▶ What the task asks
Reproduce exactly, from the data that follows, the line with "Select Playback/Random row in list", the line with "Task: Open the hamburger menu in title bar", and every line that lies between them.

Saved data entries:
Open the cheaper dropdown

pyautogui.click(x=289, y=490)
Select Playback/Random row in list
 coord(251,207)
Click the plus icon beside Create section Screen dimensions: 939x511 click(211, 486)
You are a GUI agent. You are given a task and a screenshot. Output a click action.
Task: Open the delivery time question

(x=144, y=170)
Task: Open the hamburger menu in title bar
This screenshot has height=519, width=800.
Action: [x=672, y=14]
==
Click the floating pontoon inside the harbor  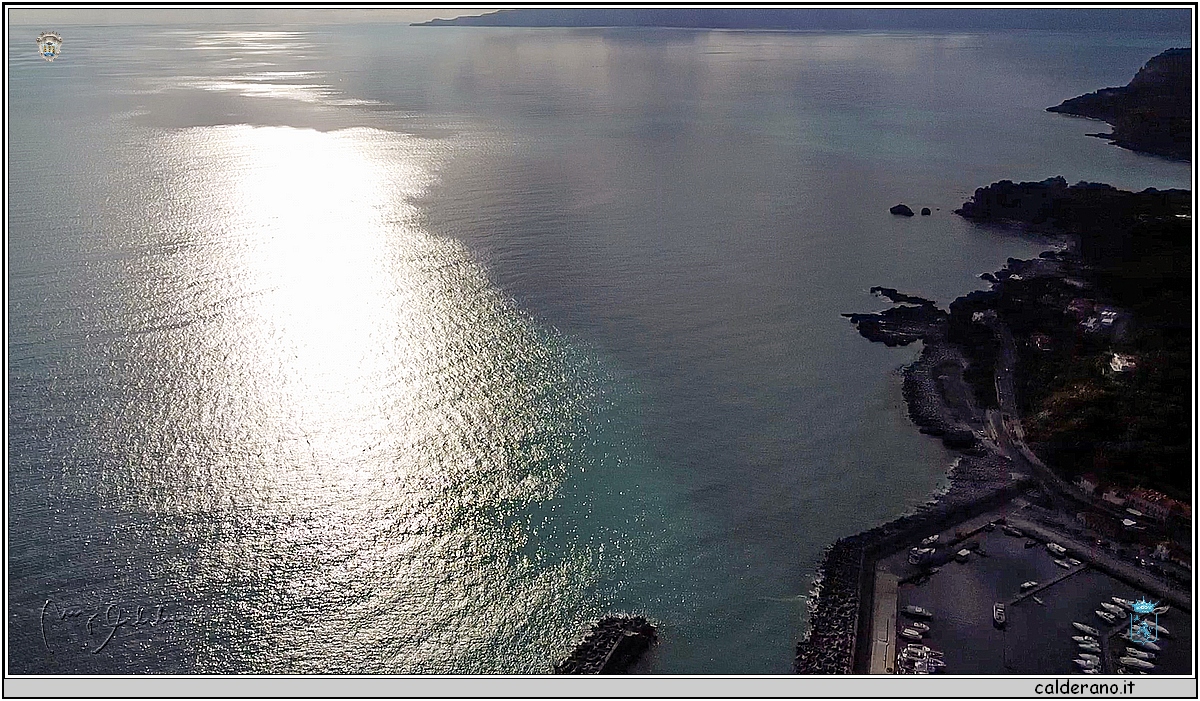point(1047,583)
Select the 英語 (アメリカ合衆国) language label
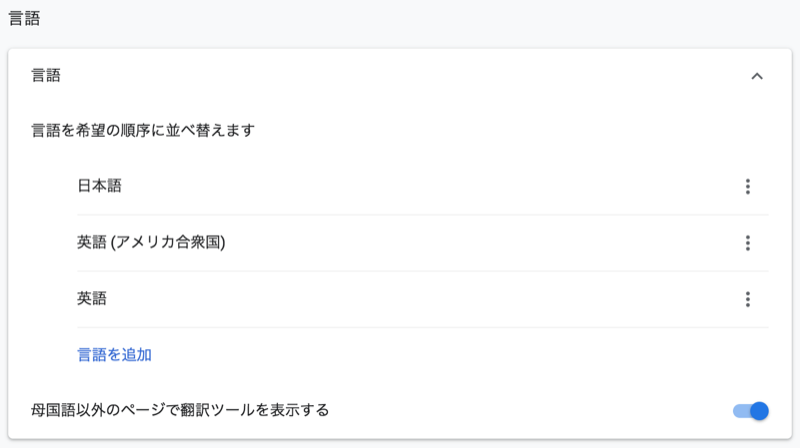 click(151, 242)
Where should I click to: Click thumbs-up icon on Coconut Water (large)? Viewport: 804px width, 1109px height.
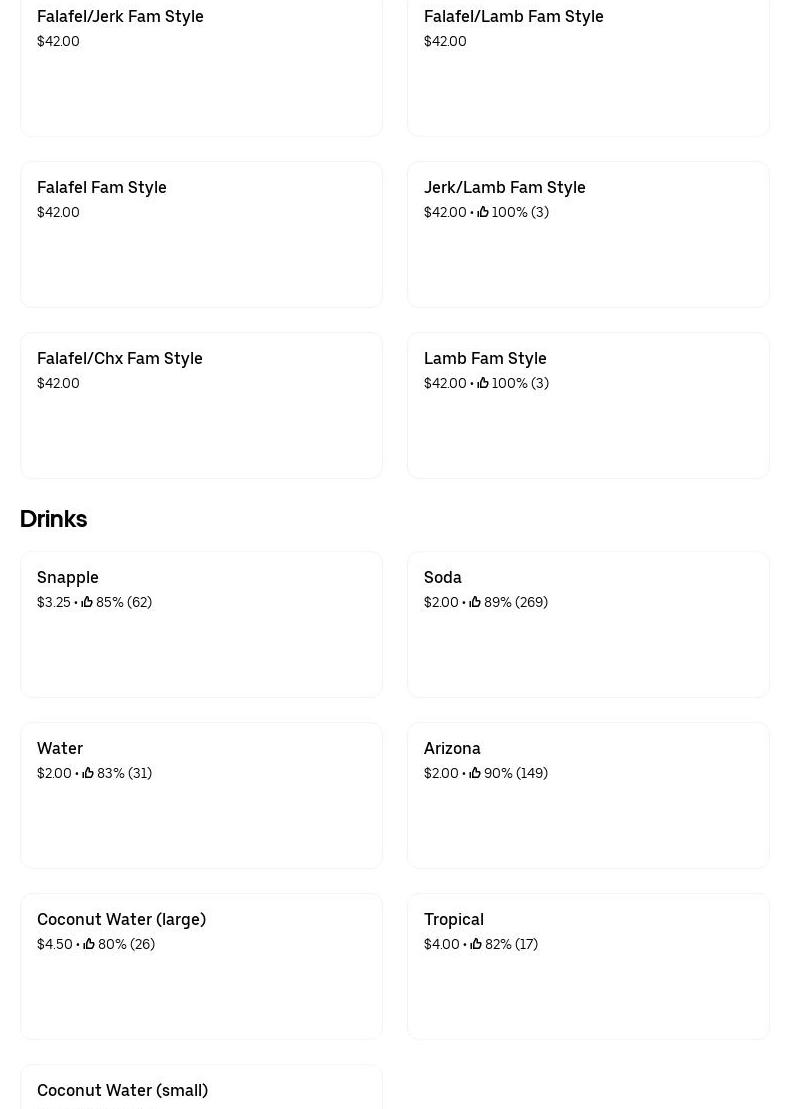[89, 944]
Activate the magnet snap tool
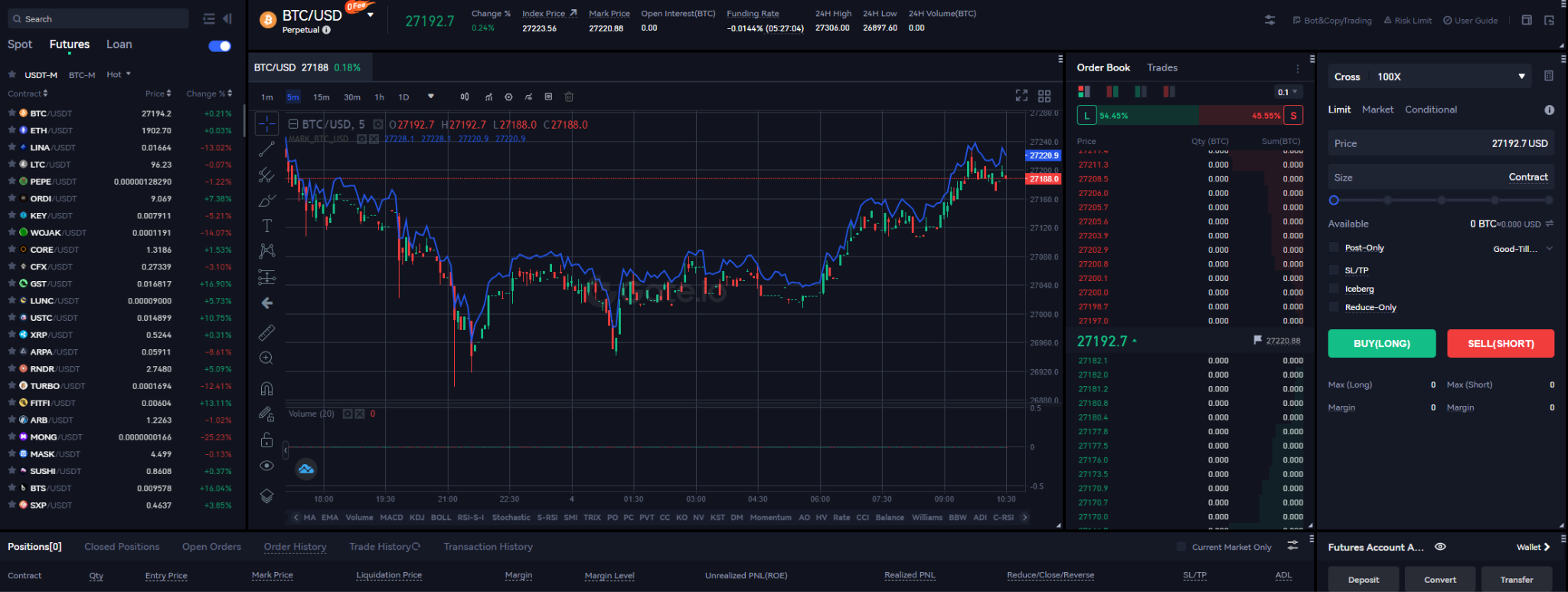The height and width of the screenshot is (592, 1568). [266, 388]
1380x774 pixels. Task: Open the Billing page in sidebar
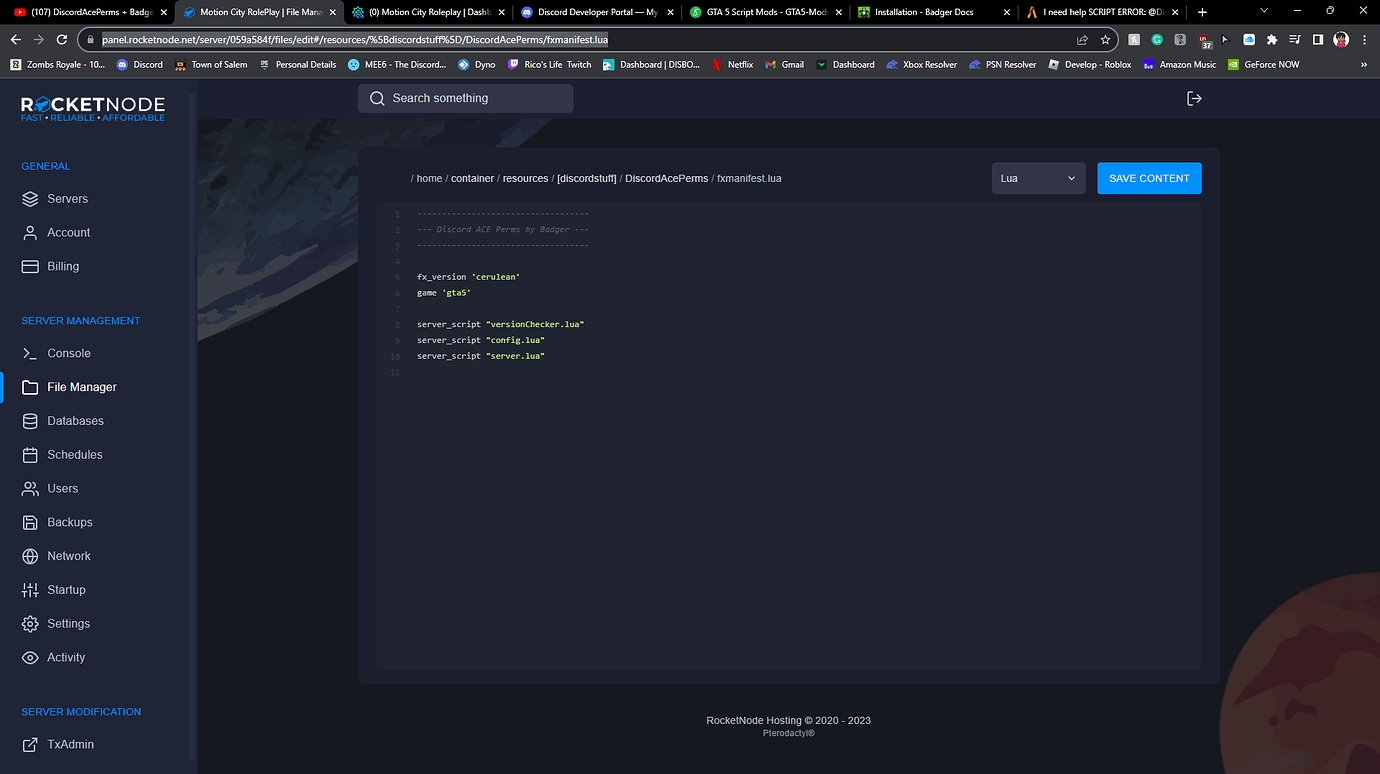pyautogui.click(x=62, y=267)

▶ Response area
Select Playback/Random row in list
 coord(251,207)
Click the plus icon beside Create section Screen dimensions: 939x511 click(211, 486)
You are a GUI agent. You are given a task and a screenshot. Output a click action.
Task: Open the delivery time question

(x=144, y=170)
Task: Open the hamburger menu in title bar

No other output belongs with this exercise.